Ese cúmulo de evidencias no había sido suficiente para probar la cualidad milagrosa del médico venezolano. Los informes indican que el acontecimiento de inclinó la balanza, finalmente, a su favor fue la increíble recuperación de la niña Yaxury Solórzano Ortega, quien recibió un disparo de escopeta en la región temporoparietal derecha. Fue cuando unos delincuentes asaltaron a su padre, en marzo de 2017, para robarle una moto,  en el caserío Mangas Coveras, municipio San Gerónimo de Guayabal, al sur del estado Guárico.

La pequeña, que tenía 10 años, fue llevada en lancha hasta San Fernando de Apure e ingresada al hospital Pablo Acosta Ortiz cuatro horas después de haber recibido el disparo y con una considerable pérdida de sangre y de masa encefálica. Los doctores tenían pronósticos muy negativos. Si Yaxury salvaba la vida, seguramente quedaría con graves secuelas físicas y neurológicas. Pero su recuperación fue tan asombrosa que impactó primero que nada al equipo médico que la atendió, integrado por Alexander Krinitzky Pabón, Bárbara Martínez Orozco y Rafael Utrera, asistidos por Idalid Morales Acosta y Liliana Contreras. El testimonio científico de ellos ha sido clave en la certificación del milagro.

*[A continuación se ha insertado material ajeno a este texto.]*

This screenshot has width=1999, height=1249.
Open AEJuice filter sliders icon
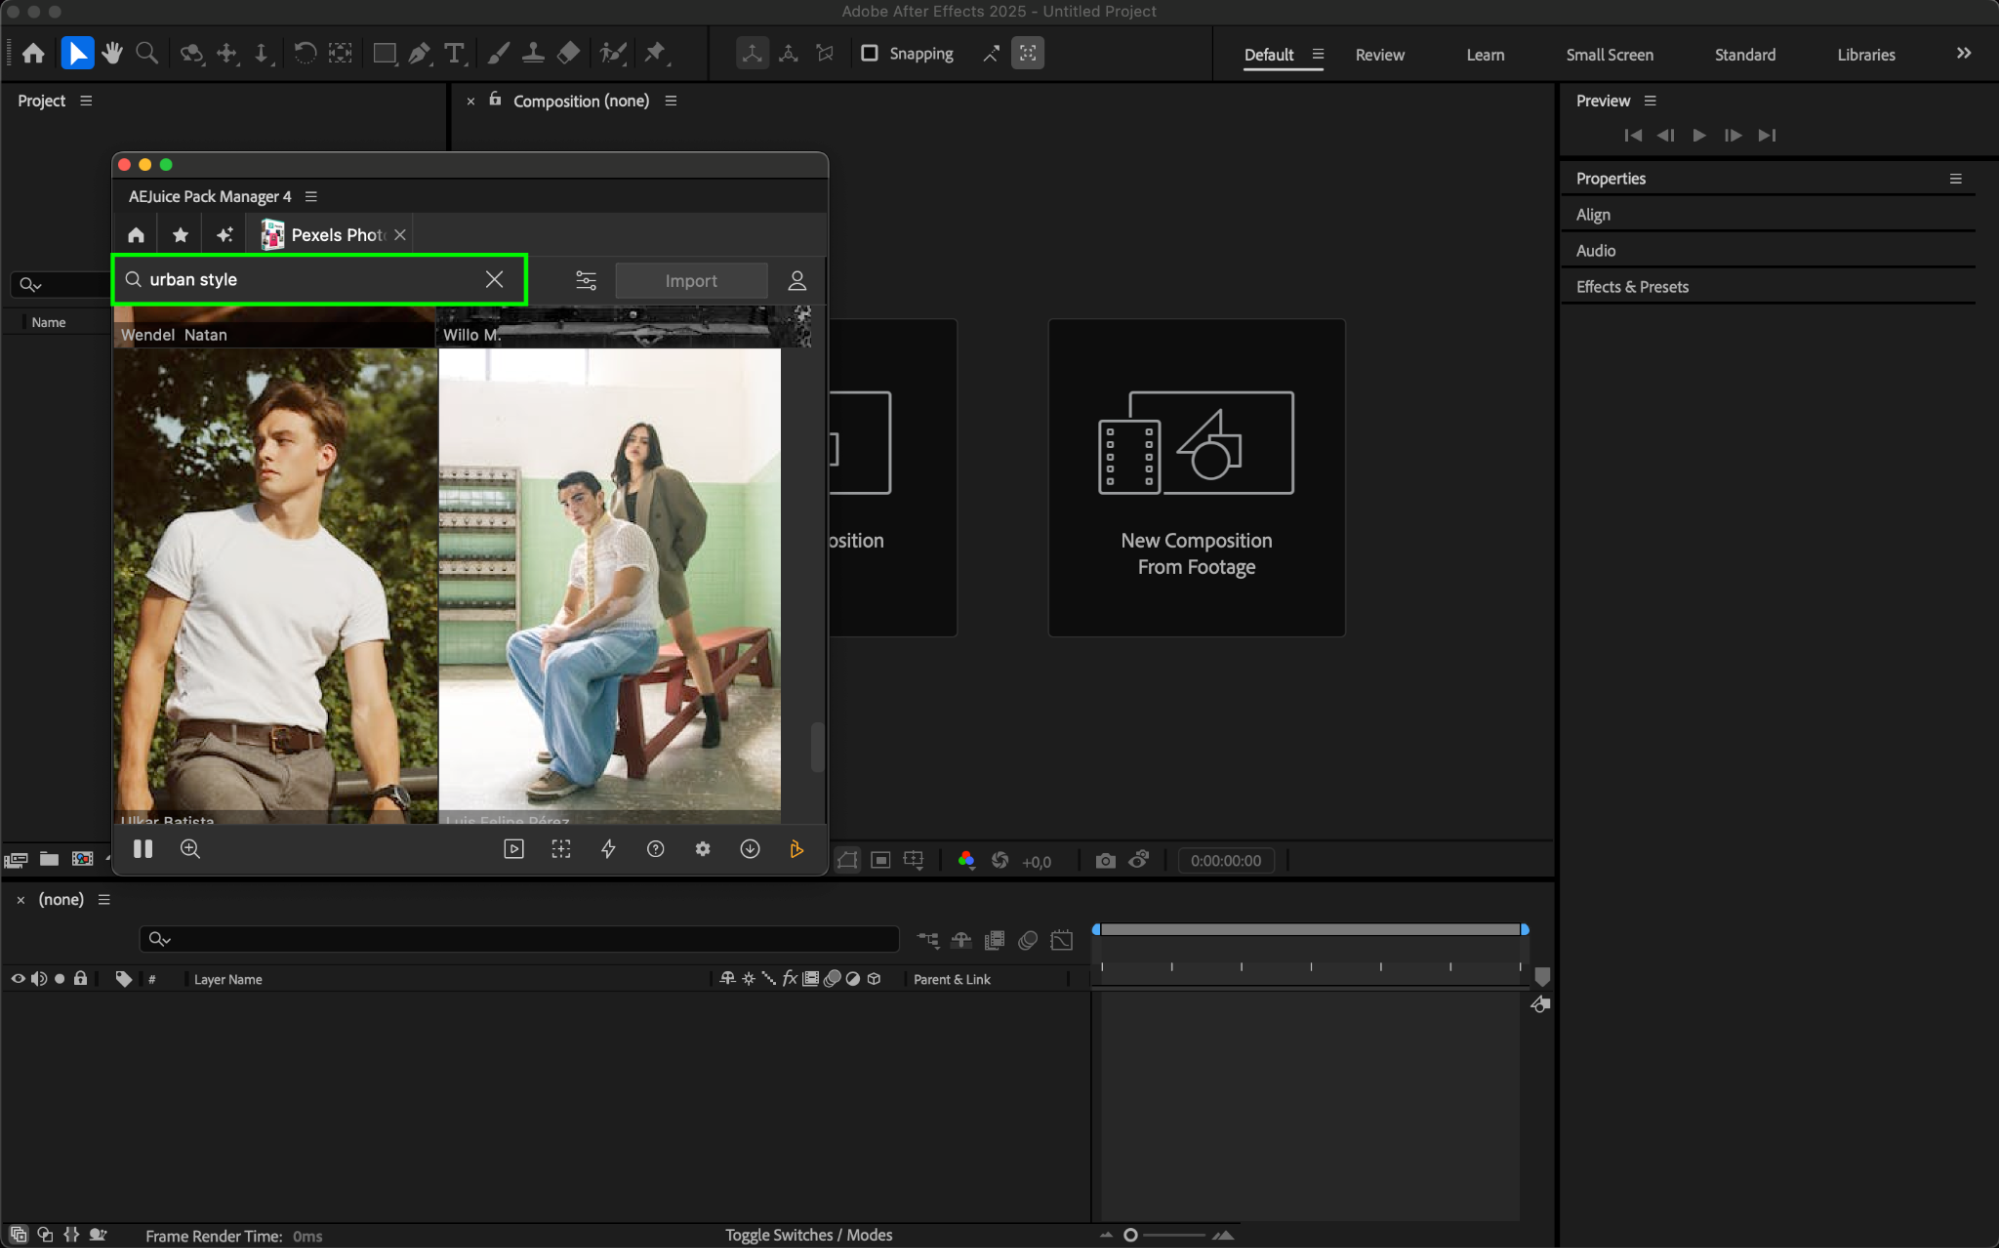pyautogui.click(x=586, y=281)
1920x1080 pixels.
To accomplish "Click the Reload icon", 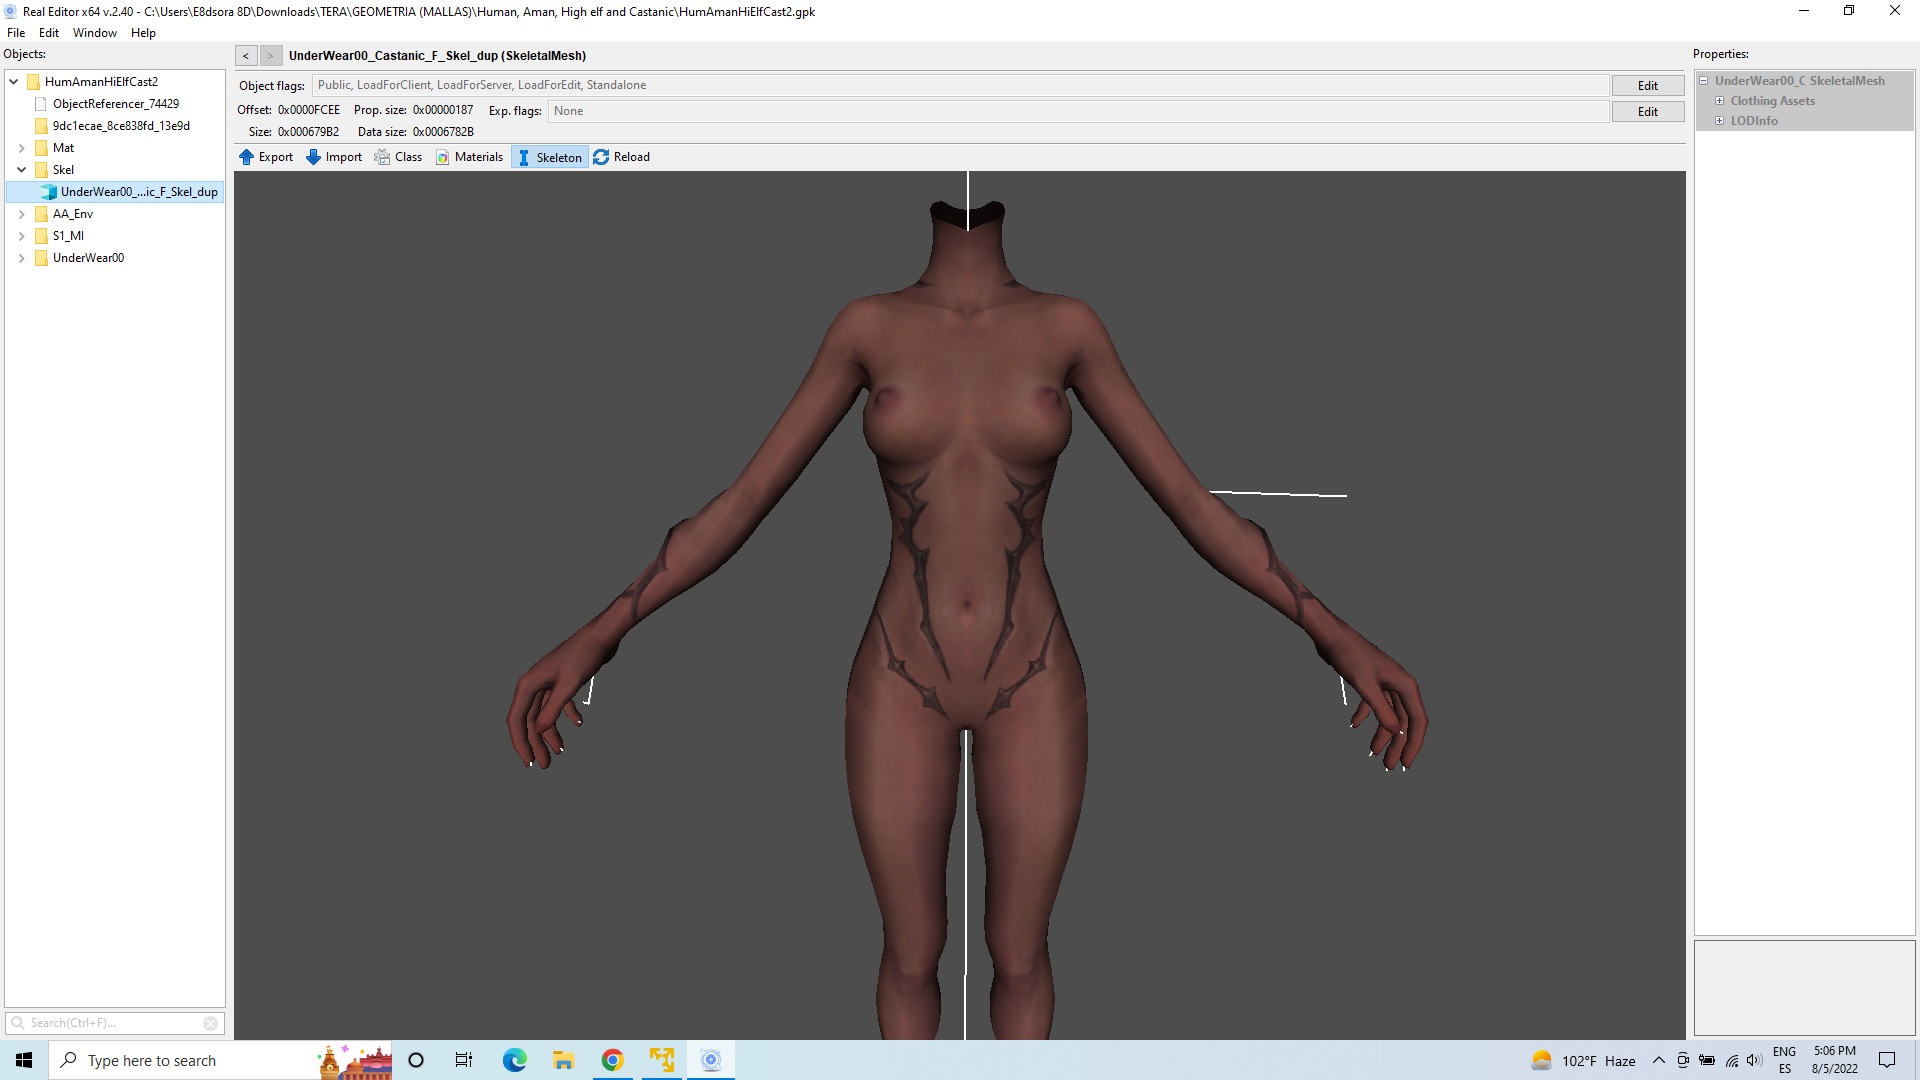I will click(601, 157).
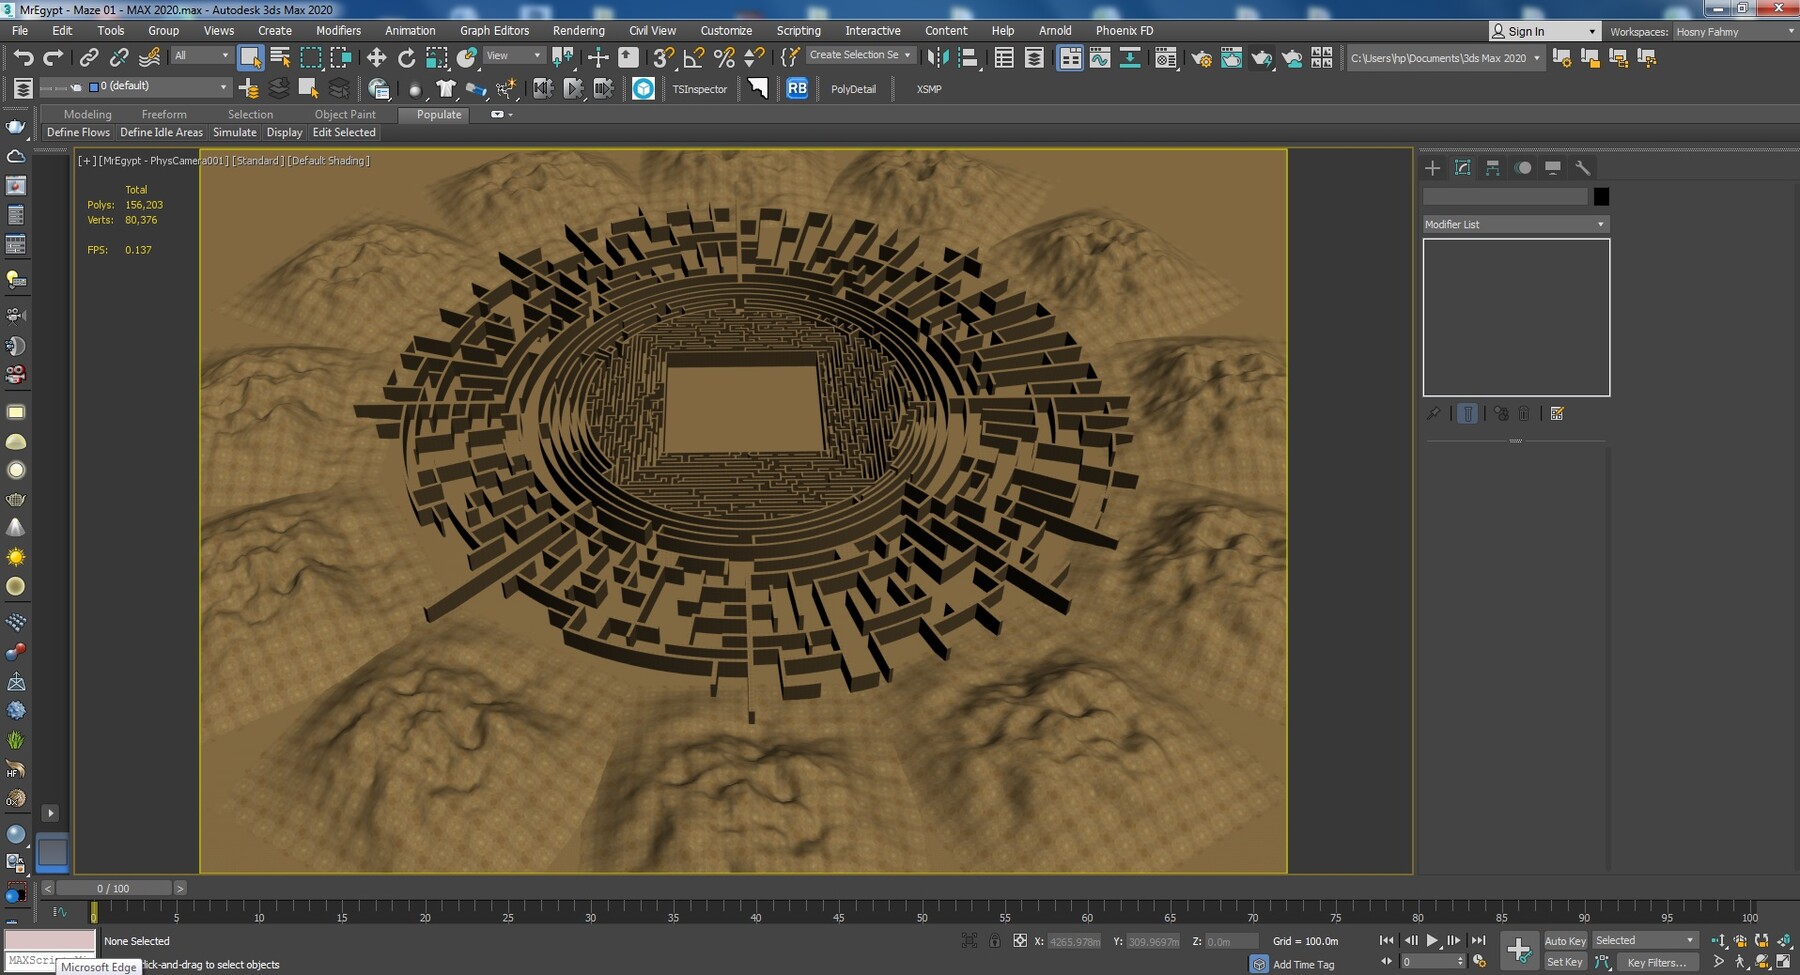Open the selection filter All dropdown
Image resolution: width=1800 pixels, height=975 pixels.
click(200, 55)
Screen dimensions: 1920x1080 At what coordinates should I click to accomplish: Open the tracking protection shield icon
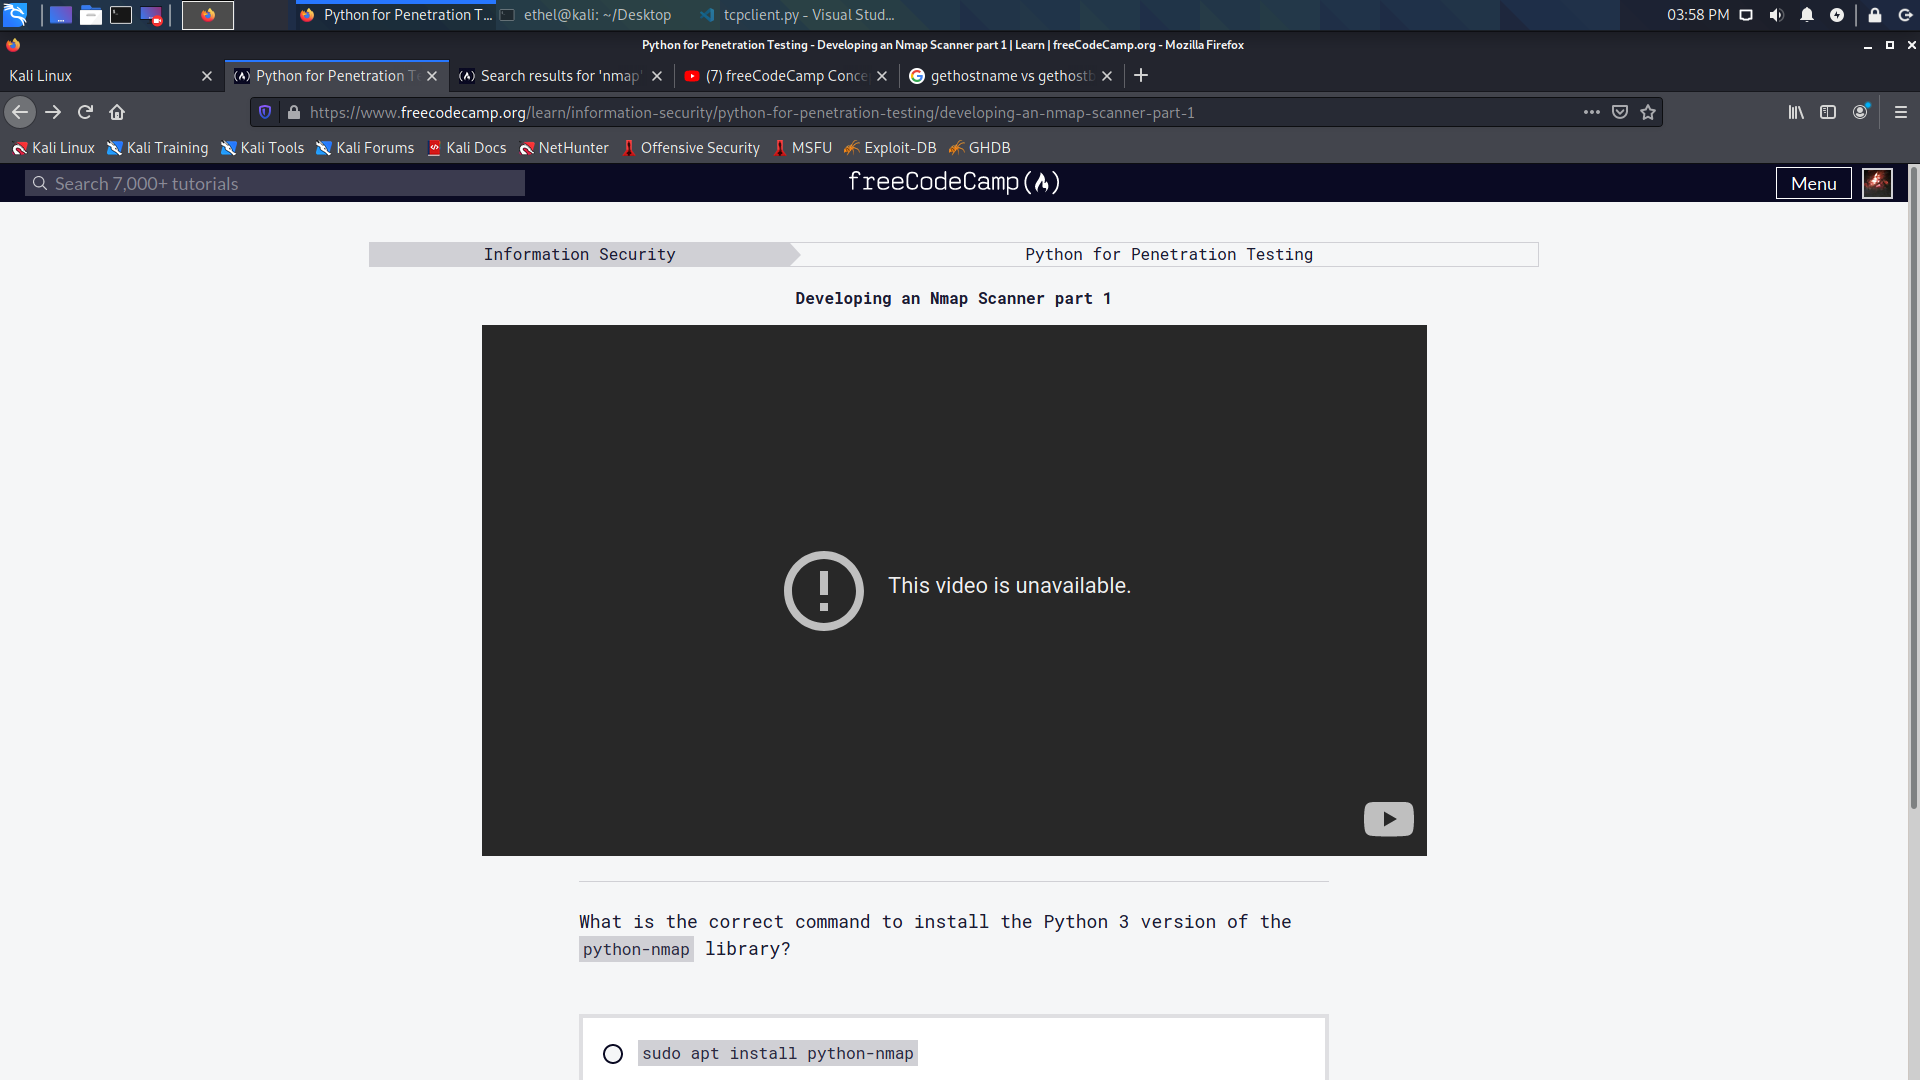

Muchos creen –o quieren creer- que ahora el beatificado José Gregorio Hernández, con su ascenso oficial a los altares (ya estaba en ellos hace décadas, extraoficialmente) va a hacer otro gran milagro, como es reconciliar a venezolanos que han estado separados por diversos motivos.

La escritora y periodista Andreína Alcántara es una de las que piensa en esto. “No soy devota –aclara-. Pero lo considero un ícono cultural venezolano y por ello me uno al regocijo nacional por su beatificación. Creo que es un hecho hermoso que nos puede unir en este momento como nación, en medio de tantas cosas que nos desunen.  Es como La Chinita y la Divina Pastora. Son figuras que llevamos en el alma, parte de nuestra historia personal”.